Data excerpts:
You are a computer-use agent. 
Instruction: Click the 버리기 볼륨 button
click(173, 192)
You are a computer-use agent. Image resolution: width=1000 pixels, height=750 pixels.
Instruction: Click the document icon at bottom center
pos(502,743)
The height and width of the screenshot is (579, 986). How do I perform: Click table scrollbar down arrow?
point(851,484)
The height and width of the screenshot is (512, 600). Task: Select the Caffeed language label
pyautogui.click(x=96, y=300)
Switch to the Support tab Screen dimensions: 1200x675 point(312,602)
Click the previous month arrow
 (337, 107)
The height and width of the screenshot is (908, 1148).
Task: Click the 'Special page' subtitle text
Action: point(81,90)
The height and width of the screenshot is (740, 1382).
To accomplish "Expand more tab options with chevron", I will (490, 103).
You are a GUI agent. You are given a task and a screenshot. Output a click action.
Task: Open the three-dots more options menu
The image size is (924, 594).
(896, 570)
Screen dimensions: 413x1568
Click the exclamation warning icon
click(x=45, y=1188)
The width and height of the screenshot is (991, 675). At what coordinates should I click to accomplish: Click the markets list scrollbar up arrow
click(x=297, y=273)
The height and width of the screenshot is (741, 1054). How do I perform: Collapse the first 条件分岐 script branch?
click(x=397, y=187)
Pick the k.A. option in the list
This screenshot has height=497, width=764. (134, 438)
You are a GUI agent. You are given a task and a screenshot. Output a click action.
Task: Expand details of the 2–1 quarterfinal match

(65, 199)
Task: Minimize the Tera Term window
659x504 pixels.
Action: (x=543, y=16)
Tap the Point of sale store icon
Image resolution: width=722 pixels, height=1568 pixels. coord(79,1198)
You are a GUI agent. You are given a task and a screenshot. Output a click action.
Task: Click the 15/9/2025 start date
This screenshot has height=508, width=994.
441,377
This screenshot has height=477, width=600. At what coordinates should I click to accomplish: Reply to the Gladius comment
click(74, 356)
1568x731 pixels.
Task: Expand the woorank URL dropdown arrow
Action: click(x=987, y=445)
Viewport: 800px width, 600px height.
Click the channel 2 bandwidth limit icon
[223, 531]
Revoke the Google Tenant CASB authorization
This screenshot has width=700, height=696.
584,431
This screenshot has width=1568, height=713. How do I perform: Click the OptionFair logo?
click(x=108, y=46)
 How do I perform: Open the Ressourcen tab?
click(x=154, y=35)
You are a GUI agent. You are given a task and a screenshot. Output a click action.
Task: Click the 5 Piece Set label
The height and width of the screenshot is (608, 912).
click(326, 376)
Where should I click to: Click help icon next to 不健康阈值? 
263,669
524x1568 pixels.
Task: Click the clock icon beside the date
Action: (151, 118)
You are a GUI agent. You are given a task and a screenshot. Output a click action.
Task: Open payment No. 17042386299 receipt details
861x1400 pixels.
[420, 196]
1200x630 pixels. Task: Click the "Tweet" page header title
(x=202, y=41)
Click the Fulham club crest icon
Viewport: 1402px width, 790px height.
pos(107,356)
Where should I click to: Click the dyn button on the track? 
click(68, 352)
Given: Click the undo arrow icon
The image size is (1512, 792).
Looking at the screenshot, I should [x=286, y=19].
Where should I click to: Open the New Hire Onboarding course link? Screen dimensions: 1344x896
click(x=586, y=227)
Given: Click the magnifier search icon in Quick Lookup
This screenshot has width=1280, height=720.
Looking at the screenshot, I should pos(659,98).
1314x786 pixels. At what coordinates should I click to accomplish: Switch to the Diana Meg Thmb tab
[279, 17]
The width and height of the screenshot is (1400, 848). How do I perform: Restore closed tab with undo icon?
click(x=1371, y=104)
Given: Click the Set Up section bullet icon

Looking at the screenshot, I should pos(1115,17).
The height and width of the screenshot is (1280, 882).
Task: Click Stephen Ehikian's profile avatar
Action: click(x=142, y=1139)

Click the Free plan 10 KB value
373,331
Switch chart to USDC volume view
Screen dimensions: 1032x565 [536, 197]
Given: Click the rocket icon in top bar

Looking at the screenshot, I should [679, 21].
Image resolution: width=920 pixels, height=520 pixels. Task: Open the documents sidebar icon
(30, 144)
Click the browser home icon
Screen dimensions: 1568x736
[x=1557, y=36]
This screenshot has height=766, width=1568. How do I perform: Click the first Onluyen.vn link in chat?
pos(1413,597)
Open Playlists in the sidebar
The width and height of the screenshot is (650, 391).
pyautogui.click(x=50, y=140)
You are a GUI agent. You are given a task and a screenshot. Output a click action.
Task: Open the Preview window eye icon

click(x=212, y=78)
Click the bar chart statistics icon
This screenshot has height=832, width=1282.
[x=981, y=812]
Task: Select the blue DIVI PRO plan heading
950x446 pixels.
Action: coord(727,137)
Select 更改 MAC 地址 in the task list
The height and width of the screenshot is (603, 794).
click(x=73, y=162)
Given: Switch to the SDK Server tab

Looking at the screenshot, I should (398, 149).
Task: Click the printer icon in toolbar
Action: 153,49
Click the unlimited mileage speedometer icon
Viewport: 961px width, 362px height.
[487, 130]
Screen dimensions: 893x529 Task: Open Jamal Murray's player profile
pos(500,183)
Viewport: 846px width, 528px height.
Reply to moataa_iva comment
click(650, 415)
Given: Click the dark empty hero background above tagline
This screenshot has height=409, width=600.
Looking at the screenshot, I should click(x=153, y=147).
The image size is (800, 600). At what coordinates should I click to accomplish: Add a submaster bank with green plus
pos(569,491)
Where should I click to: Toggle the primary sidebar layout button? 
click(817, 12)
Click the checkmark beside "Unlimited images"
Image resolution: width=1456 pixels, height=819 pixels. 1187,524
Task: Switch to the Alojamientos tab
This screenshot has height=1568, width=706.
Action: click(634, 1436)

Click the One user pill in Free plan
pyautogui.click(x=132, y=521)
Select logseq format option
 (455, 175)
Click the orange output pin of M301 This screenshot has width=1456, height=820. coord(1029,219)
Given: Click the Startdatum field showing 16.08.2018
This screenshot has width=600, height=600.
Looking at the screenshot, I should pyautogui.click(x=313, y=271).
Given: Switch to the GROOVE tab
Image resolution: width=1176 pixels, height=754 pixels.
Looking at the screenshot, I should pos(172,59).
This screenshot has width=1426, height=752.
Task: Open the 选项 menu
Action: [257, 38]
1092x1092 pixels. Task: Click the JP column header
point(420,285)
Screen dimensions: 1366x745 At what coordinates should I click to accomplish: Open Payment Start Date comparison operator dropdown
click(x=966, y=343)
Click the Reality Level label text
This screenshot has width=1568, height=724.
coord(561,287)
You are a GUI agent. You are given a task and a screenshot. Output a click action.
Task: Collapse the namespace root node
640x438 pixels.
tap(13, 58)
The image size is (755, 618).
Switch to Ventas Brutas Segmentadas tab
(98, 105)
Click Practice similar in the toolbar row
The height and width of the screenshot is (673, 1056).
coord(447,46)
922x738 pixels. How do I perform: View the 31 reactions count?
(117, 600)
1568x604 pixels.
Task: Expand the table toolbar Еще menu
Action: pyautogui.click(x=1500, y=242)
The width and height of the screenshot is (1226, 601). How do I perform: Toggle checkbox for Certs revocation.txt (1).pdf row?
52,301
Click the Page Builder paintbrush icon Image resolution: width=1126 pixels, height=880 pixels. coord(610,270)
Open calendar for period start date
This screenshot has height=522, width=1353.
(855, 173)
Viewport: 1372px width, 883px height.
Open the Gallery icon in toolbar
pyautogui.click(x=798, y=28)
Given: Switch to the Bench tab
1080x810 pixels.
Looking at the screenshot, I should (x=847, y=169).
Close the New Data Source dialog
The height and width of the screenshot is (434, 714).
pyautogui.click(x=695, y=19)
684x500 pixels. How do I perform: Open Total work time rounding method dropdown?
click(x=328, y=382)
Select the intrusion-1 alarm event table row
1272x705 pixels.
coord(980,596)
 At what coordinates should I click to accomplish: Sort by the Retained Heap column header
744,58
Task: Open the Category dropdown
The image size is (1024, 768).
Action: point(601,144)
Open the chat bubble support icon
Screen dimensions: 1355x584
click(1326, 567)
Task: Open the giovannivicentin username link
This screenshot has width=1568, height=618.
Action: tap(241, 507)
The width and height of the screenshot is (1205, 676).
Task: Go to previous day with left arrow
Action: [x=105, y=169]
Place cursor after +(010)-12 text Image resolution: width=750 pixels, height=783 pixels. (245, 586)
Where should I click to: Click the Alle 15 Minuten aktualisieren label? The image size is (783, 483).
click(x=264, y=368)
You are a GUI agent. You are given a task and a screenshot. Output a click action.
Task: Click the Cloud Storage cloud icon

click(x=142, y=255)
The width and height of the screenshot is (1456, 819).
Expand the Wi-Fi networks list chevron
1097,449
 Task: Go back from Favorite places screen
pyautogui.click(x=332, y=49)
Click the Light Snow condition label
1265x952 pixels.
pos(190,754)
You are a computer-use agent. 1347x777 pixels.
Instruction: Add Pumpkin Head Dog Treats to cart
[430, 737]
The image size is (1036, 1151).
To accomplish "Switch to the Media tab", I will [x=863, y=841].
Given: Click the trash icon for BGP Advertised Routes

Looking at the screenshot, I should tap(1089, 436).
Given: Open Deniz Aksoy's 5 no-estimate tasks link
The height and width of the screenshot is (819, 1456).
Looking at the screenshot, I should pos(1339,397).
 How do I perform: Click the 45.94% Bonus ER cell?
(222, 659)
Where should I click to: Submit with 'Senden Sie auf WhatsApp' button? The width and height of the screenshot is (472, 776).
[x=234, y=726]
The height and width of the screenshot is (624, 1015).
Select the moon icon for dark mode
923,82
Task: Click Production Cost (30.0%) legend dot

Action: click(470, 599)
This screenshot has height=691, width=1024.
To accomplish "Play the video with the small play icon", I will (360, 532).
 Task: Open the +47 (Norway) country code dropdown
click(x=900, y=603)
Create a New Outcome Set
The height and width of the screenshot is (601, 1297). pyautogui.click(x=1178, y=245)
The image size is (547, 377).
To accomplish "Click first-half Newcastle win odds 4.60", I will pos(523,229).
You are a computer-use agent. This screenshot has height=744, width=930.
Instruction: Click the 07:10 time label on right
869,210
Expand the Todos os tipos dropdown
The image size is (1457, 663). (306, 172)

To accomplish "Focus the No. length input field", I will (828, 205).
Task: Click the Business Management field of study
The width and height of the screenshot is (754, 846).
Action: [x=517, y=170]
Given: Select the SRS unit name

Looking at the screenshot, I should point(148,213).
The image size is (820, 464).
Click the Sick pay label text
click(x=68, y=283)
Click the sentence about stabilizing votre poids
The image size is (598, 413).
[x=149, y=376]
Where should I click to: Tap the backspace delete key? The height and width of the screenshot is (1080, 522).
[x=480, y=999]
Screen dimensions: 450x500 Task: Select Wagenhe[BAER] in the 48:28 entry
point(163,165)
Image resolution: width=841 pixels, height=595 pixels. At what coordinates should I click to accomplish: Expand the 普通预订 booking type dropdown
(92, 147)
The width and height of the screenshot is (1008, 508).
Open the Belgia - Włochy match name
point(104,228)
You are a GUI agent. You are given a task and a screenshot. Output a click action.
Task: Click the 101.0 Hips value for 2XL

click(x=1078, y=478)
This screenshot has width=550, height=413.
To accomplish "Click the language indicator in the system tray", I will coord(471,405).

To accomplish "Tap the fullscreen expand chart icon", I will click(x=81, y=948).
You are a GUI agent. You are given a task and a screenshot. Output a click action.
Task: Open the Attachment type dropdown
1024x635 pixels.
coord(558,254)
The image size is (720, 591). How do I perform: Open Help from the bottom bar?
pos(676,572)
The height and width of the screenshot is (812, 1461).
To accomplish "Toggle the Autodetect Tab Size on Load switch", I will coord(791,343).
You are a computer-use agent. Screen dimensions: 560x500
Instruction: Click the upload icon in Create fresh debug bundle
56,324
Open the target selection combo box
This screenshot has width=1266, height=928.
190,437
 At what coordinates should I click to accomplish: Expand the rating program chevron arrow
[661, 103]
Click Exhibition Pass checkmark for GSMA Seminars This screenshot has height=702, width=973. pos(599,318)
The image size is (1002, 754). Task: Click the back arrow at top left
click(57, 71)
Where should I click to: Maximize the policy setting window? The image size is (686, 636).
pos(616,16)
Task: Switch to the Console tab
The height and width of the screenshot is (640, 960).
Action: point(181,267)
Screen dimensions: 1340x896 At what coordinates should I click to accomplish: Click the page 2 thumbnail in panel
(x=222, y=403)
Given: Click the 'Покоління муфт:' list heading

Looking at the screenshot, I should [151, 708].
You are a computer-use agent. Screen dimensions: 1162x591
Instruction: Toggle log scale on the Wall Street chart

What the task requires:
From the line holding "Task: Click the Business" to the line holding "The image size is (820, 464).", inclusive, restate each line above exactly as written.

Answer area:
Task: Click the Business Management field of study
The width and height of the screenshot is (754, 846).
Action: [x=517, y=170]
Given: Select the SRS unit name

Looking at the screenshot, I should point(148,213).
The image size is (820, 464).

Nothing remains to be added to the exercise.